[TASK GOAL]:
Only the lines from the one containing "Instruction: Toggle the ROI 2 checkbox" through the final line below belong in the output, copied exactly and without pictures.

[RECORDS FOR THIS EXERCISE]:
§ §

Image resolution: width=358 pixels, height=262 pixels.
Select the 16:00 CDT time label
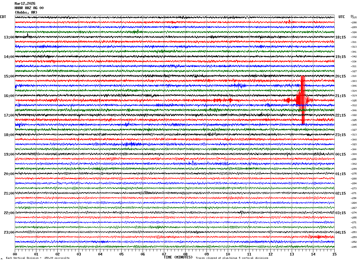coord(9,96)
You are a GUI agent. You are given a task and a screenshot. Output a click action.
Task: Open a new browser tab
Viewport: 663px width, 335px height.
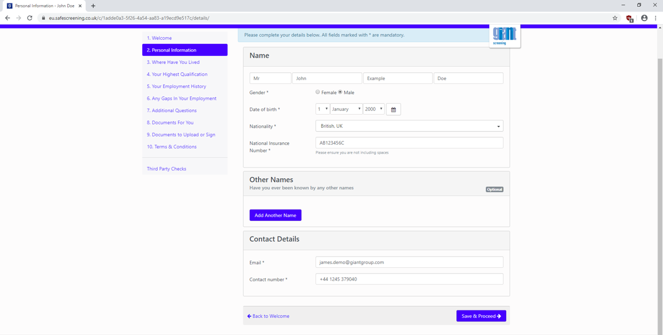(x=93, y=6)
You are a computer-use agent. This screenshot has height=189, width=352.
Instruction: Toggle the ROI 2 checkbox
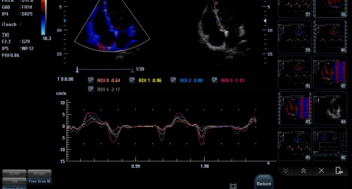point(173,80)
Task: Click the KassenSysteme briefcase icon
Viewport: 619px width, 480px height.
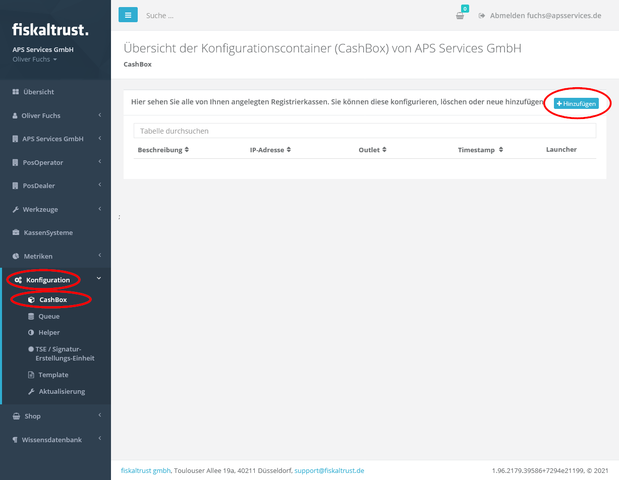Action: (x=16, y=233)
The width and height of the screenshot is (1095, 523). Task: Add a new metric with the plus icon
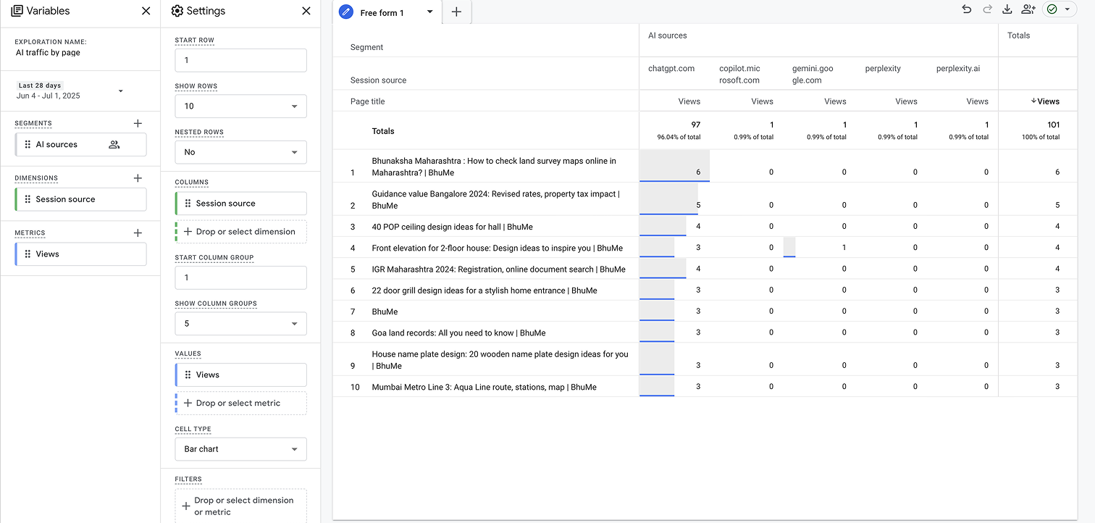[x=138, y=233]
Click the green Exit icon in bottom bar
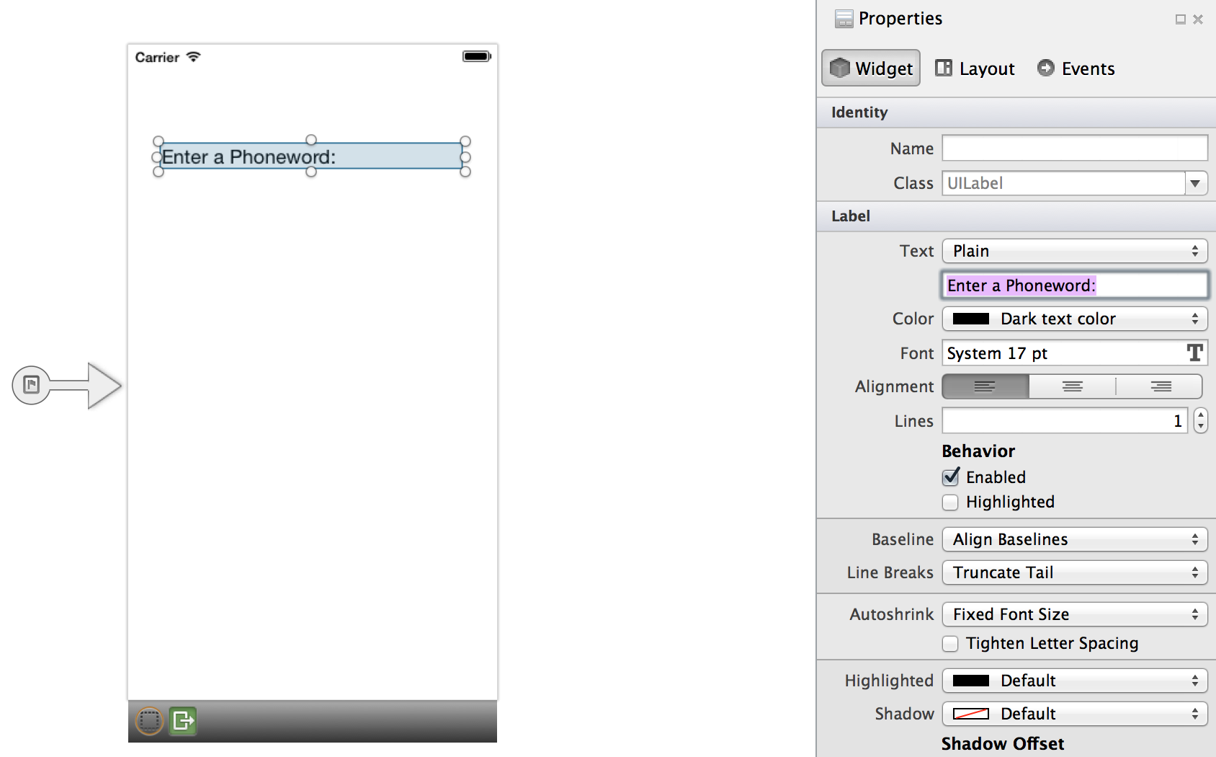The width and height of the screenshot is (1216, 757). click(183, 720)
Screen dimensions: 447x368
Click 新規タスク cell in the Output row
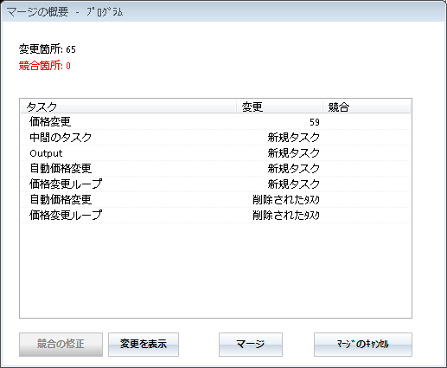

§ §

[ANSWER SECTION]:
Instruction: Toggle the ROI 2 checkbox
point(173,80)
Task: Click the KassenSysteme briefcase icon
Viewport: 619px width, 480px height.
Action: (x=16, y=233)
The width and height of the screenshot is (1095, 523). Task: Add a new metric with the plus icon
[x=138, y=233]
Click the green Exit icon in bottom bar
The width and height of the screenshot is (1216, 757). click(183, 720)
Screen dimensions: 447x368
Click 新規タスク cell in the Output row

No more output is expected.